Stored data
>>>>>

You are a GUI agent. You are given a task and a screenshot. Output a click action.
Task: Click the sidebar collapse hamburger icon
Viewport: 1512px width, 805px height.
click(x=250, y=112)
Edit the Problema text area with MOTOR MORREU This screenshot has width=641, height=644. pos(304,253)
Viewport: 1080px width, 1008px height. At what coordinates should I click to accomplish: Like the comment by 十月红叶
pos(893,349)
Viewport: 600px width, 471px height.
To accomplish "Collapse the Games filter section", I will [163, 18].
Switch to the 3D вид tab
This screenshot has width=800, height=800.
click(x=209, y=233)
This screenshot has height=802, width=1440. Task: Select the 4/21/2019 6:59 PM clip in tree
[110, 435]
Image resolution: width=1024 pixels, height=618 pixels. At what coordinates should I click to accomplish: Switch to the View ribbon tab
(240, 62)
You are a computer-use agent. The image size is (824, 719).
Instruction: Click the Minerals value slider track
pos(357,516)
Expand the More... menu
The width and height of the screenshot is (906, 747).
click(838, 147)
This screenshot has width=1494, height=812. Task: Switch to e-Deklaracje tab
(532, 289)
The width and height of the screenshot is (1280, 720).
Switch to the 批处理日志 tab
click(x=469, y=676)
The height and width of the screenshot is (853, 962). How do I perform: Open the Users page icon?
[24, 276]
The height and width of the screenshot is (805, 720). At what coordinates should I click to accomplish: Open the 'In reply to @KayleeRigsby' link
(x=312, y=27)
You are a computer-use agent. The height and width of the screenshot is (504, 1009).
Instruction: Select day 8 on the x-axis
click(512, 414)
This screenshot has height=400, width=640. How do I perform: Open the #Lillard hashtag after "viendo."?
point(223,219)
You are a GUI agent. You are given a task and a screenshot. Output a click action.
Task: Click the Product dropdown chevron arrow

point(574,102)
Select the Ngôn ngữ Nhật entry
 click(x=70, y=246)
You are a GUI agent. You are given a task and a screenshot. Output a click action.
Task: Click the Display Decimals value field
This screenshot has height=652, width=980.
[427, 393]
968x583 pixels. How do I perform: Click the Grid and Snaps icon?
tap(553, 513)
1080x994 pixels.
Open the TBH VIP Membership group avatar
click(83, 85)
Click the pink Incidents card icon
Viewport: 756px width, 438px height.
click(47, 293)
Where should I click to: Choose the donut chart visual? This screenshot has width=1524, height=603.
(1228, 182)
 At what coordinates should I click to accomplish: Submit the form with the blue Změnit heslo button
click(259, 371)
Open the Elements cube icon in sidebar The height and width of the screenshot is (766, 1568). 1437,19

<<<<<

EXERCISE REQUIREMENTS |
A single number is expected: the count of lines in the preceding entries that contain "sidebar".

ANSWER SECTION |
2